» **Document**:
━━━━
3. Closed-validator finality with dual engines
A batch of verified chunks is wrapped into a MyelinBlock and finalised under a pluggable committee. Today that is a static closed committee, with a Tendermint-style weighted-precommit verifier alongside it, domain-separated and tested. This is explicitly closed-validator stuff (see the boundary). It is the session-finality layer a benchmarking workload needs. It is no permissionless consensus claim.
4. CKB-style projection and the court bundle
For each chunk, Myelin emits a projection report: is this chunk projectable into a CKB-style transaction? For a disputed chunk, it emits a self-contained court bundle that packages the witness layout, the molecule transaction, the chunk data, and the committee finality evidence. The bundle passes 22 verification checks today. This is the input shape a future on-chain court verifier would consume. The court script itself is not deployed yet, but the bundle is real, the shape is fixed, and the path is documented end to end.
5. Data-availability evidence path
Myelin emits a DA manifest over sealed segments (Merkle-rooted, parallel leaf hashing), with a replicated-committee availability layer and a hook for an external DA receipt. The DA path is local-only today (no external provider), but the commitment shape is there.
Optimisations: what each one buys, and why none of them touch the VM
Every optimisation below lives on the host side. The VM is never modified. This is the isomorphism contract I described above, and each item states the effect it achieves.
━━━━
» **Request a**:
Copy the rows from the first one down to the one containing "(995, 120).", changing "Identify" to "Find" and leaving everything else the same.
━━━━
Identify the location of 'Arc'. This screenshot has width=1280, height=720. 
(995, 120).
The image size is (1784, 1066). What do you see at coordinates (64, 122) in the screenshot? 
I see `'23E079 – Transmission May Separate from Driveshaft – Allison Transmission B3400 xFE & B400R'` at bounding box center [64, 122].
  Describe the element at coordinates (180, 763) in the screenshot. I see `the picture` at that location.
━━━━
» **Request b**:
In the Myelin text, recast the paragraph beginning "For each chunk, Myelin emits a projection report" as a short bulleted list that keeps its main facts.

» **Problem solution a**:
Find the location of 'Arc'. This screenshot has width=1280, height=720. 
(995, 120).

» **Problem solution b**:
- For each chunk, Myelin produces a projection report stating whether the chunk can be projected into a CKB-style transaction.
- For a disputed chunk, it produces a self-contained court bundle with the witness layout, the molecule transaction, the chunk data, and the committee finality evidence.
- The bundle passes 22 verification checks today and is the input a future on-chain court verifier would consume.
- The court script is not deployed yet, but the bundle is real, its shape is fixed, and the path is documented end to end.